Source excerpt »
━━━━━━━━
# Current USA LED Satellite+ Reviews?



## DevinHebert (Aug 2, 2013)

Hello guys. I am looking into new lighting. JL sells them and they seem to have a nice spectrum. I'm looking for reviews before I buy.

The tank they would go on is a 29g 36"
Heavily planted.
Co2
E.I method fertilizing
Weekly water changes of 50%+


----------



## The Guy (Nov 26, 2010)

I have 2 of them and like them a lot, the remote gives lots of options as to color intensity. I plan on using them on my Osaka 45 gallon tank.


----------



## architeuthis (Apr 22, 2010)

I really liked mine when I had it over my Spec V.


----------



## DevinHebert (Aug 2, 2013)

Bought the Pro model from JL. Frickin LOVE it!!


----------



## The Guy (Nov 26, 2010)

DevinHebert said:


> Bought the Pro model from JL. Frickin LOVE it!!


 nice  those are great!


----------



## rhennessey (Jul 25, 2014)

I have both and the pro is much better overall.


----------



## Reckon (Jul 25, 2012)

How about some reviews? Between the regular, the pro, and if anyone has the experience of comparing to the Finnex?


----------



## The Guy (Nov 26, 2010)

The Guy said:


> I have 2 of them and like them a lot, the remote gives lots of options as to color intensity. I plan on using them on my Osaka 45 gallon tank.
━━━━━━━━
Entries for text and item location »

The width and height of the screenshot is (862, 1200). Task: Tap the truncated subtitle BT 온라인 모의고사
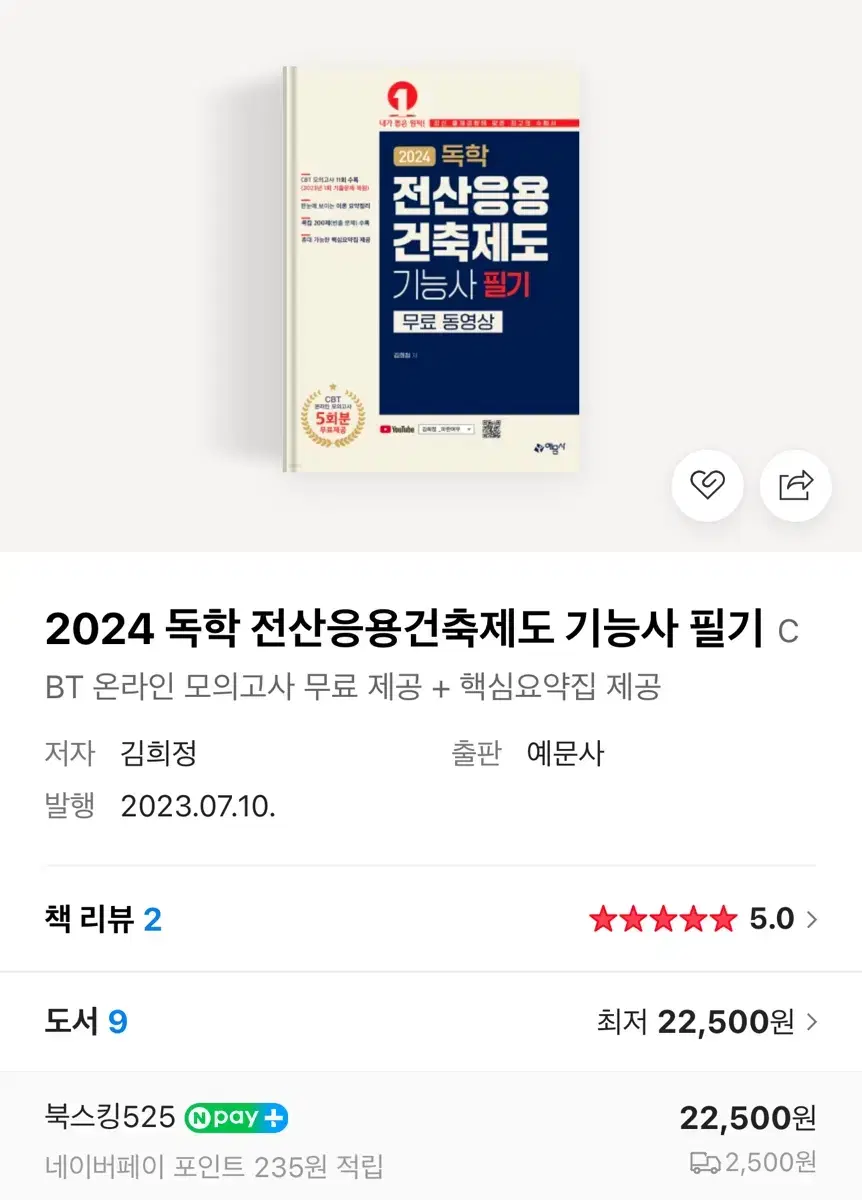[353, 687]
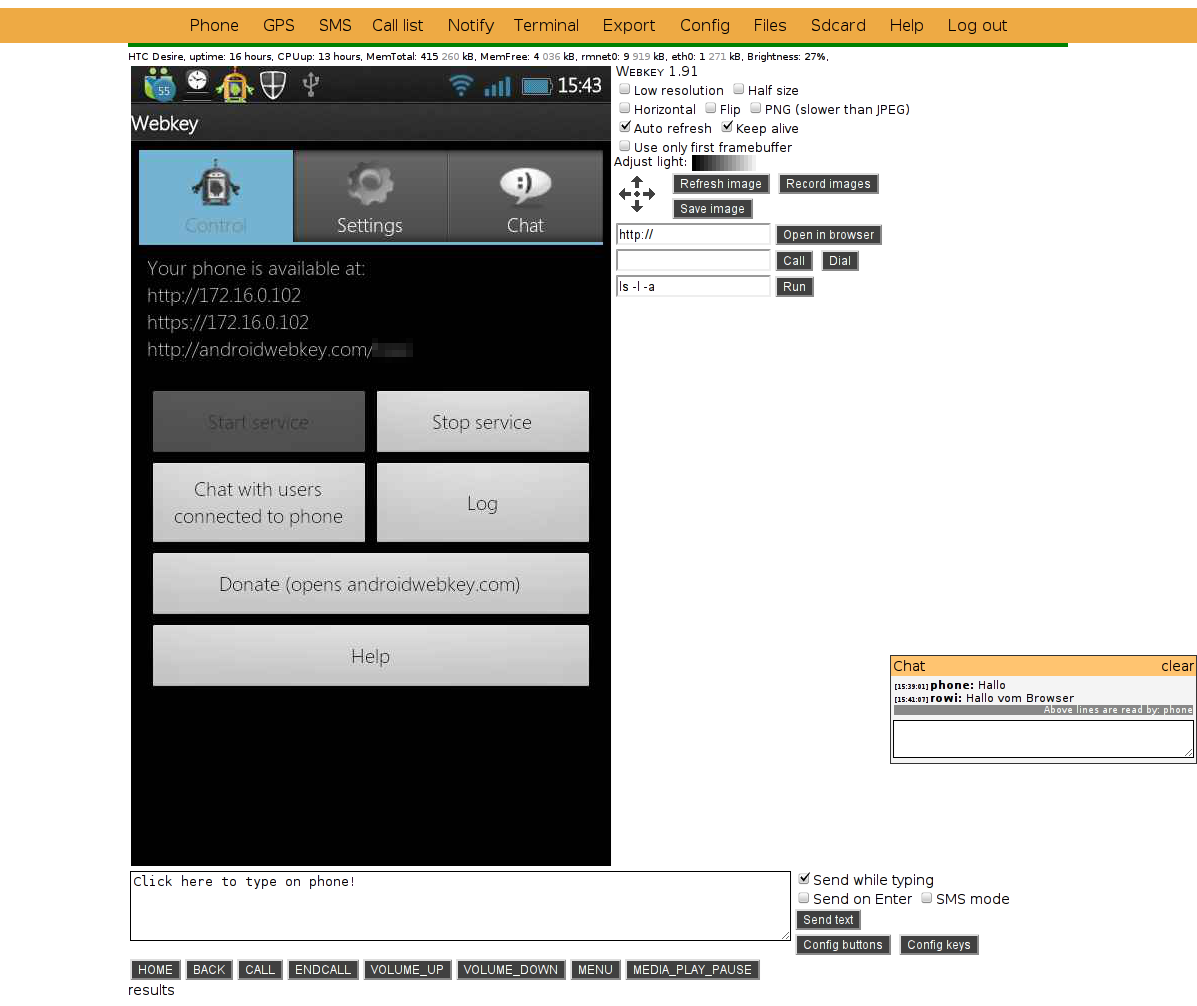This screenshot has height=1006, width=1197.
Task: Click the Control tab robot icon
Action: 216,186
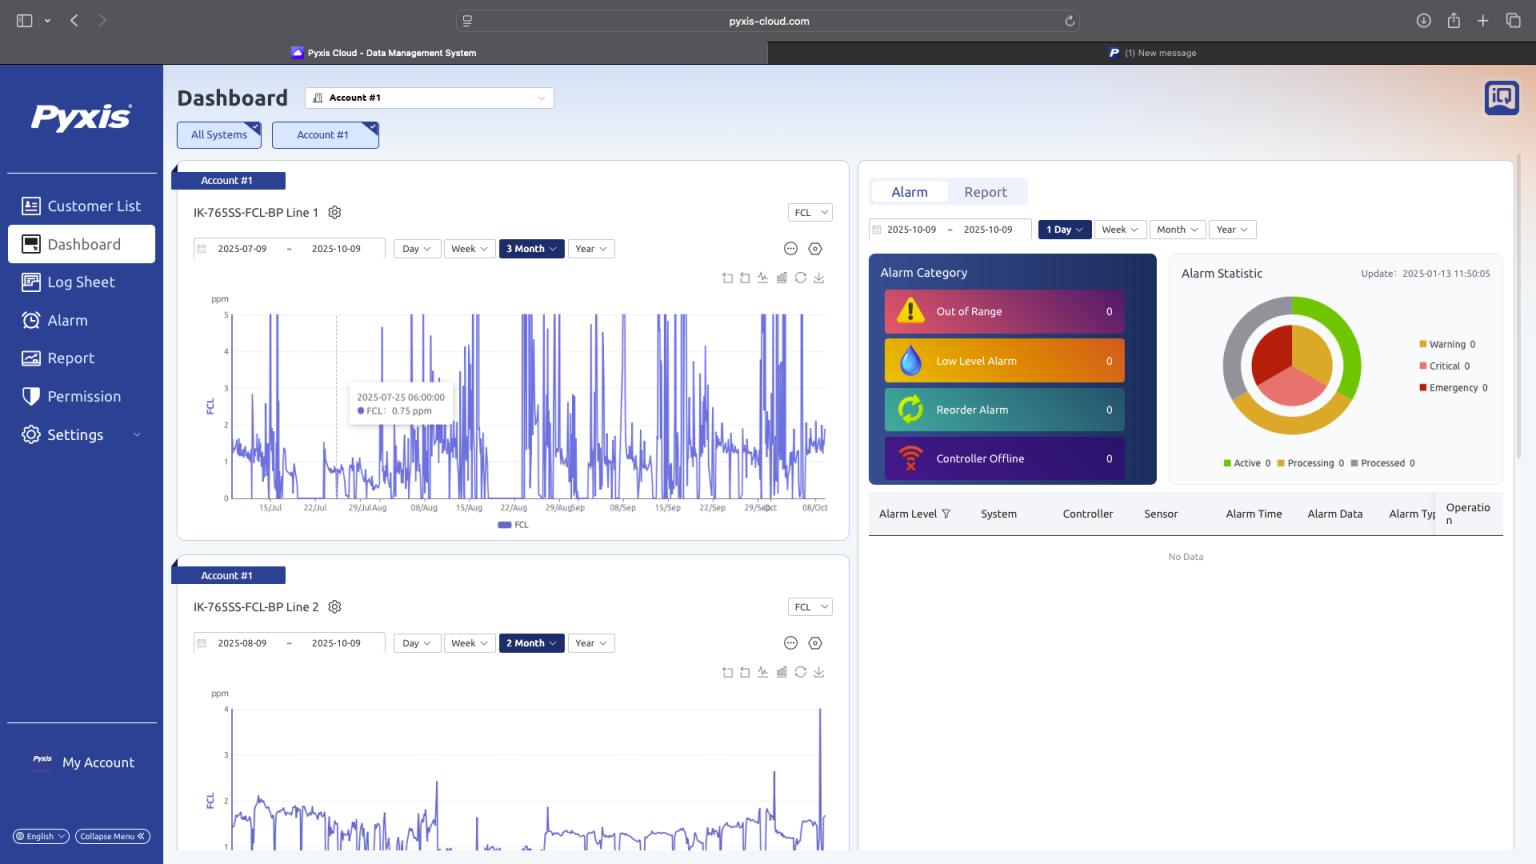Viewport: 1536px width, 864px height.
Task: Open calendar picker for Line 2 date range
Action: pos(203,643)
━━━━━━━━
Set tasks »
1 > According to the forum thread, which model did DevinHebert buy from JL?
2 > Rewrite the forum thread starting at the words "# Current USA" and stopping after "Heavily planted.", with "spectrum" changed to "color range".
Rely on the forum thread alone when responding.

Answers to the problems »
1 > The Pro model.

2 >
# Current USA LED Satellite+ Reviews?



## DevinHebert (Aug 2, 2013)

Hello guys. I am looking into new lighting. JL sells them and they seem to have a nice color range. I'm looking for reviews before I buy.

The tank they would go on is a 29g 36"
Heavily planted.